Título
O livro das despedidas
Autor
VELIBOR ČOLIĆ (tradução: António Gonçalves)
Editora
Gradiva (Julho de 2024)
Cotação
18/20
Recensão
Esta é uma obra marcante que se insere no contexto das narrativas sobre a guerra e o exílio. Čolić é um autor bósnio que vive em França desde que desertou do exército, em 1992, durante a Guerra da Bósnia. Traz-nos uma visão profundamente pessoal e poética sobre a experiência de ser um refugiado e o sentimento de perda que acompanha o exílio partilhando connosco a resiliência e a criatividade em face das adversidades, utilizando a sua escrita como um meio para processar o trauma: “o exílio é exigente. O exílio recomenda: doseia bem a tua visibilidade. Faz-te notar apenas pelas mulheres e não pela polícia. Toda uma arte. Tornar-se um cidadão anónimo, o Senhor ninguém. Suavizar os nossos gestos. Cortar a barba. Mudar de penteado: substituir o estilo da Europa de Leste por outro mais descontraído, mais livre, mais ocidental. (…) Deslocar-se sem fazer barulho, comer em silêncio, falar com suavidade, escrever com gentileza. (…) As pessoas não te perguntam quem és nem como estas. Perguntam simplesmente de onde vens.”
O livro é construído de maneira fragmentada, misturando memórias, reflexões e episódios fictícios, mas que ressoam com a realidade vivida por muitos que, como o autor, foram forçados a deixar o seu país de origem devido à guerra. O protagonista, um alter ego de Čolić, navega por essas memórias e histórias enquanto tenta reconstruir a sua vida no seu novo país. A estrutura do livro não é linear e tem pequenos capítulos onde o autor vai espelhando a natureza fragmentada das lembranças e da identidade do exilado: "Estamos num bar na rua Sainte-Catherine. À nossa volta, o mundo literário, a casta dos escritores. Estou espantado com a monotonia deste mundo.

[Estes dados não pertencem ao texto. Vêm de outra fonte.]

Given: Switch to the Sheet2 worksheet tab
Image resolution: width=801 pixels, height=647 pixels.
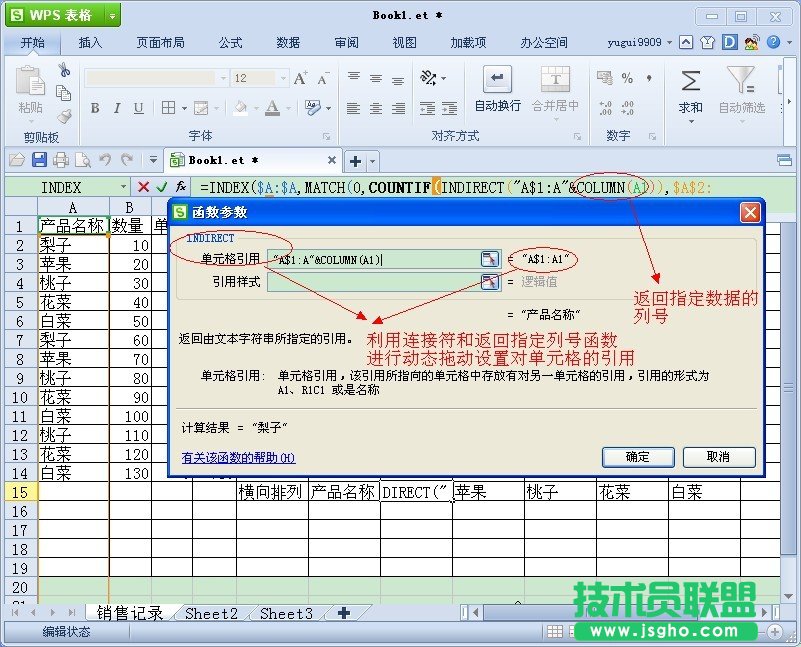Looking at the screenshot, I should click(210, 614).
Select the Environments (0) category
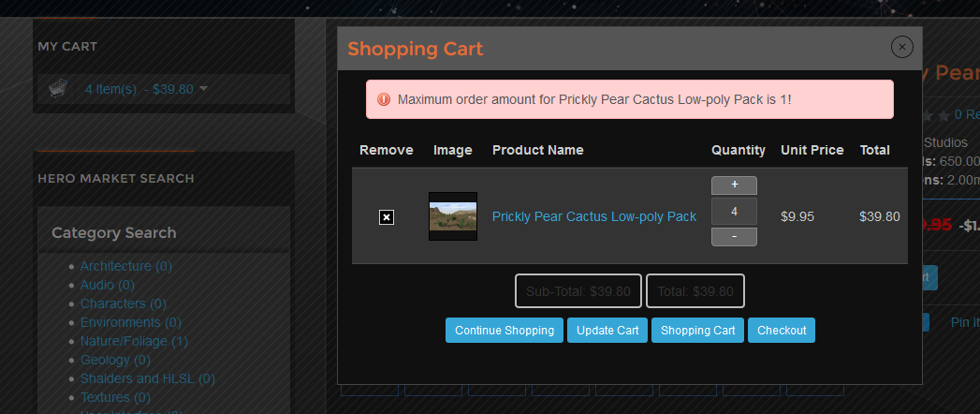 coord(131,323)
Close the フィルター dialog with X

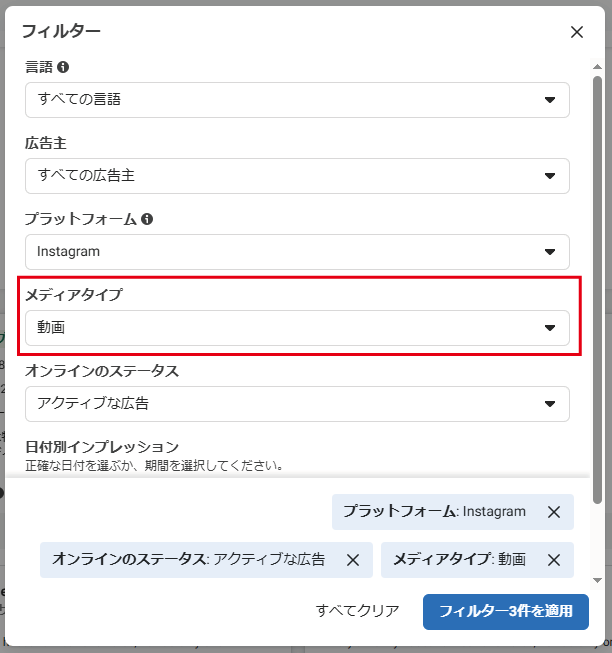point(577,32)
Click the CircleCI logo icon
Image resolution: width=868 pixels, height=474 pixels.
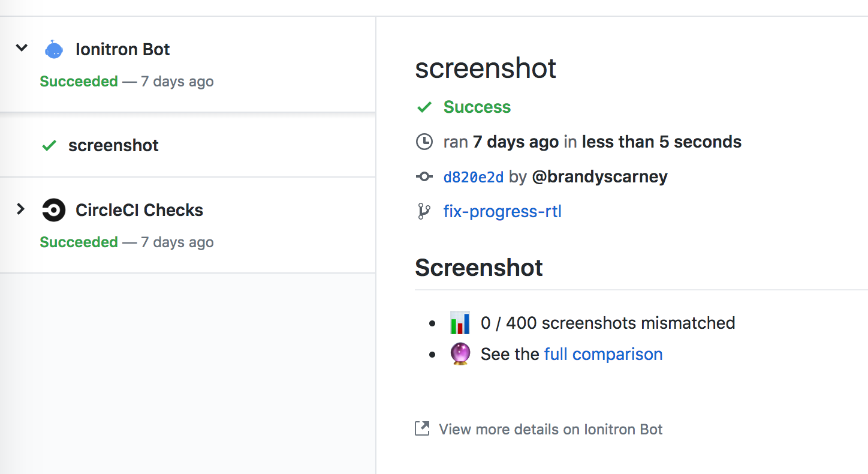coord(54,210)
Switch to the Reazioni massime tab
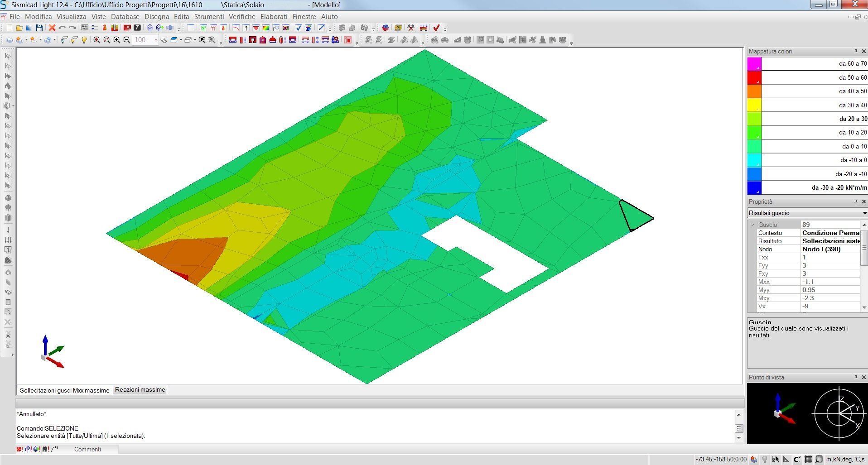The width and height of the screenshot is (868, 465). tap(140, 390)
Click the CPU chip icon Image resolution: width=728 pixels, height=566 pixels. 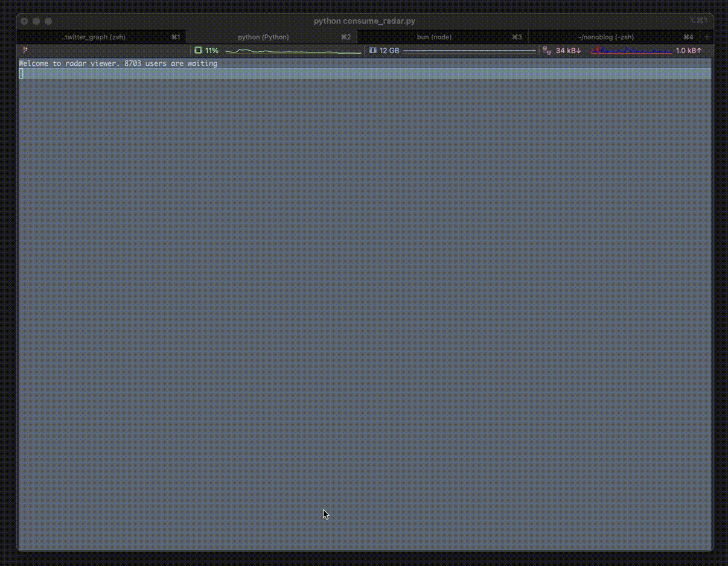coord(198,51)
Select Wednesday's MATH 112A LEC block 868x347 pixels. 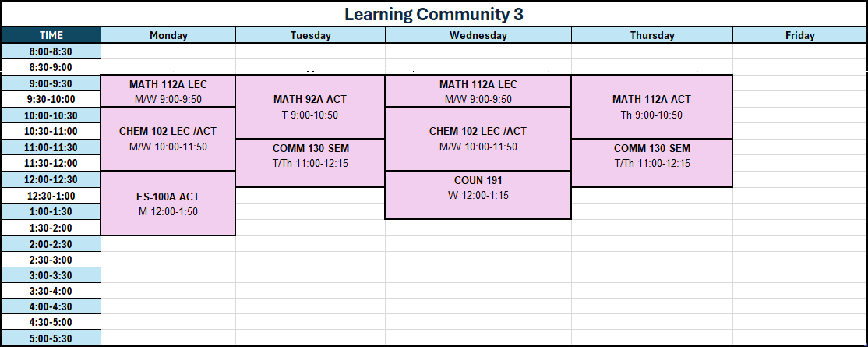pos(478,91)
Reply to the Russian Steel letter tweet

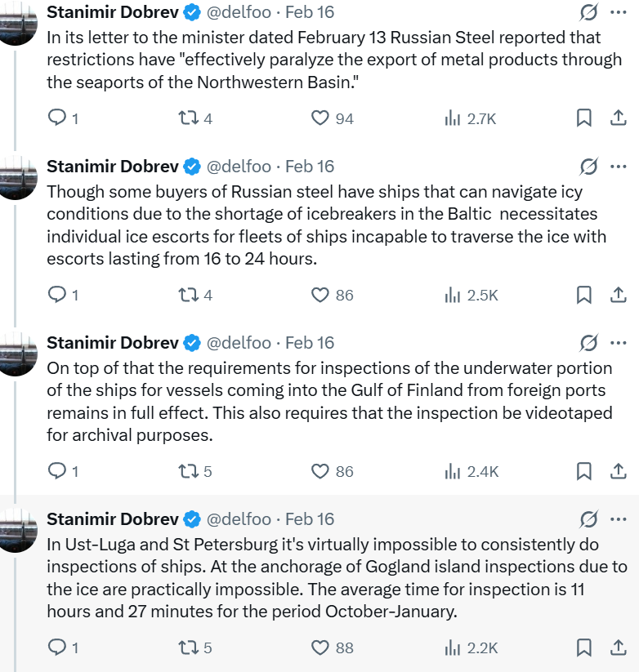(57, 118)
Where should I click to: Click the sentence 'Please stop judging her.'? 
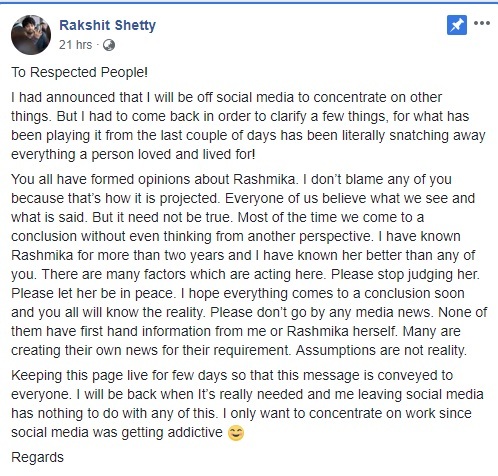405,274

Imaginava-o diferente, mais colorido, mais livre, anárquico. Mas não, os verdadeiros escritores franceses são como eu: desamparados, malvestidos, mal na sua pele. Um mundo insípido, baço. Falam muito disso, até só escrevem sobre isso, mas o seu sofrimento permanece anónimo."
A obra explora a despedida em múltiplos níveis: da pátria, da língua, da família, dos amigos e, em última instância, de uma parte de si mesmo. Čolić escreve sobre o exílio não apenas como uma deslocação física, mas como uma experiência profundamente emocional e psicológica. A guerra, apesar de não ser o tema do livro, está sempre presente como a força destrutiva que desencadeia todas essas despedidas. Há também uma forte ênfase na identidade e na sobrevivência cultural, abordando a dificuldade de preservar a própria identidade enquanto vai sentindo a necessidade de adaptação a uma nova cultura: "Sou o cão da estação de caminho-de-ferro. Passo o meu tempo nos corredores escalavrados e obscuros da Gare de Estrasburgo. Descubro e saboreio a dupla tristeza dos que partem e dos que ficam, circulo na fronteira entre dois mundos. Arejo o meu exílio. Levo-o a passear como um cão que cheirica as árvores no parque e ladra às estrelas. (...) Entre dois comboios, escrevo. Rapidamente. Frase a frase, página a página. Sou uma metralhadora literária. Algures entre Faulkner e Zola, um existencialista que não respeita a pontuação, um homem que tenta reconstituir o mosaico da sua própria vida. Um sobrevivente. O biógrafo do meu próprio destino. Avanço no escuro às apalpadelas, mas a minha coragem não tem limites. Vivo a minha própria literatura.
Como o Primo já está tomado, considero-me um Secundo Levi."
O autor adota uma linguagem lírica e evocativa, entrelaçando a poesia com a prosa para capturar as complexas emoções das personagens. O estilo é, ao mesmo tempo, contundente e delicado, refletindo a dor do exílio e a nostalgia de um lar perdido. A narrativa é permeada por uma melancolia sutil, mas também por momentos de humor e ironia, o que proporciona um contraste interessante e evita que o texto se torne excessivamente sombrio.
A tradução usa algumas liberdades que nos soam estranhas. Por exemplo: “(... ) Impõem-se então duas soluções : emagrecer ou tornar-me um Vasco Santana Júnior .
E como toda a gente bem sabe, eu não sou propriamente um humorista. "
Não era necessário. O livro é, no entanto, imperdível. Um testemunho pungente de um refugiado entre tantos exilados “porque o exílio quase nunca é uma questão de presença. É tantas vezes uma acumulação de sombras, uma história de ausências.”